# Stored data
++++++++++++++++++++
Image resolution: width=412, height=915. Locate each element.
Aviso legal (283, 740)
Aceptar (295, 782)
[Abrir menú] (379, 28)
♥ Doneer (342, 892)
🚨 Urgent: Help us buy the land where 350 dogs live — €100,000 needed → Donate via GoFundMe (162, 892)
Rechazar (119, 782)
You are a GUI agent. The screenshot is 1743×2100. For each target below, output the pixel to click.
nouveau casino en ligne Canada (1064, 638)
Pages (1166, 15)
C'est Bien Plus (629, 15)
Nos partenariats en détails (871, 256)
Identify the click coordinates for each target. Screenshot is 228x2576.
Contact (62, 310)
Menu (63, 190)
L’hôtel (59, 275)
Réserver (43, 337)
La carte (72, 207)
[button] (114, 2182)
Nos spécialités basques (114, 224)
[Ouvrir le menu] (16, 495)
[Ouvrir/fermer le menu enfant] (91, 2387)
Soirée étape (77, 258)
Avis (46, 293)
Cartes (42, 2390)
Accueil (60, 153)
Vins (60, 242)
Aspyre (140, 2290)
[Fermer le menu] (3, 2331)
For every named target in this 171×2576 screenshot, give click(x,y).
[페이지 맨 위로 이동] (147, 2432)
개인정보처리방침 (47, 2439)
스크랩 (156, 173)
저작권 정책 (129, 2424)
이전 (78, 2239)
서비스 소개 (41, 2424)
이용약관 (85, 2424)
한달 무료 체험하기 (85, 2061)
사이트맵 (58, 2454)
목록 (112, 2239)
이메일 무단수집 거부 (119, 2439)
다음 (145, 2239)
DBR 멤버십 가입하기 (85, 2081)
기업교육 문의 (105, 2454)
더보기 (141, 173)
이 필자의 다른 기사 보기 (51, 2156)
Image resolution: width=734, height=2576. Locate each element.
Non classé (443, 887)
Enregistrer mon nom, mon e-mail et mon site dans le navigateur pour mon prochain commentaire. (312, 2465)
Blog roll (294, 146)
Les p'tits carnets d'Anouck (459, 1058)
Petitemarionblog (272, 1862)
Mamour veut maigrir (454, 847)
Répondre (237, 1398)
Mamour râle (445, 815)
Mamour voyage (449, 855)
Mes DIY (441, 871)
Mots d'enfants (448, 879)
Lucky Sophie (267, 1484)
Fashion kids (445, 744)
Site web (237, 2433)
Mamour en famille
++++++++++++++++++++
# Your goal
Each record above should be set down again in its exact wording.

# Exercise solution
Image resolution: width=412, height=915. Locate each element.
Aviso legal (283, 740)
Aceptar (295, 782)
[Abrir menú] (379, 28)
♥ Doneer (342, 892)
🚨 Urgent: Help us buy the land where 350 dogs live — €100,000 needed → Donate via GoFundMe (162, 892)
Rechazar (119, 782)
You are a GUI agent. The screenshot is 1743×2100. For each target below, output the pixel to click.
nouveau casino en ligne Canada (1064, 638)
Pages (1166, 15)
C'est Bien Plus (629, 15)
Nos partenariats en détails (871, 256)
Identify the click coordinates for each target. Screenshot is 228x2576.
Contact (62, 310)
Menu (63, 190)
L’hôtel (59, 275)
Réserver (43, 337)
La carte (72, 207)
[button] (114, 2182)
Nos spécialités basques (114, 224)
[Ouvrir le menu] (16, 495)
[Ouvrir/fermer le menu enfant] (91, 2387)
Soirée étape (77, 258)
Avis (46, 293)
Cartes (42, 2390)
Accueil (60, 153)
Vins (60, 242)
Aspyre (140, 2290)
[Fermer le menu] (3, 2331)
For every named target in this 171×2576 screenshot, give click(x,y).
[페이지 맨 위로 이동] (147, 2432)
개인정보처리방침 (47, 2439)
스크랩 (156, 173)
저작권 정책 (129, 2424)
이전 (78, 2239)
서비스 소개 (41, 2424)
이용약관 (85, 2424)
한달 무료 체험하기 (85, 2061)
사이트맵 (58, 2454)
목록 (112, 2239)
이메일 무단수집 거부 (119, 2439)
다음 (145, 2239)
DBR 멤버십 가입하기 (85, 2081)
기업교육 문의 (105, 2454)
더보기 (141, 173)
이 필자의 다른 기사 보기 (51, 2156)
Image resolution: width=734, height=2576. Locate each element.
Non classé (443, 887)
Enregistrer mon nom, mon e-mail et mon site dans le navigateur pour mon prochain commentaire. (312, 2465)
Blog roll (294, 146)
Les p'tits carnets d'Anouck (459, 1058)
Petitemarionblog (272, 1862)
Mamour veut maigrir (454, 847)
Répondre (237, 1398)
Mamour râle (445, 815)
Mamour voyage (449, 855)
Mes DIY (441, 871)
Mots d'enfants (448, 879)
Lucky Sophie (267, 1484)
Fashion kids (445, 744)
Site web (237, 2433)
Mamour en famille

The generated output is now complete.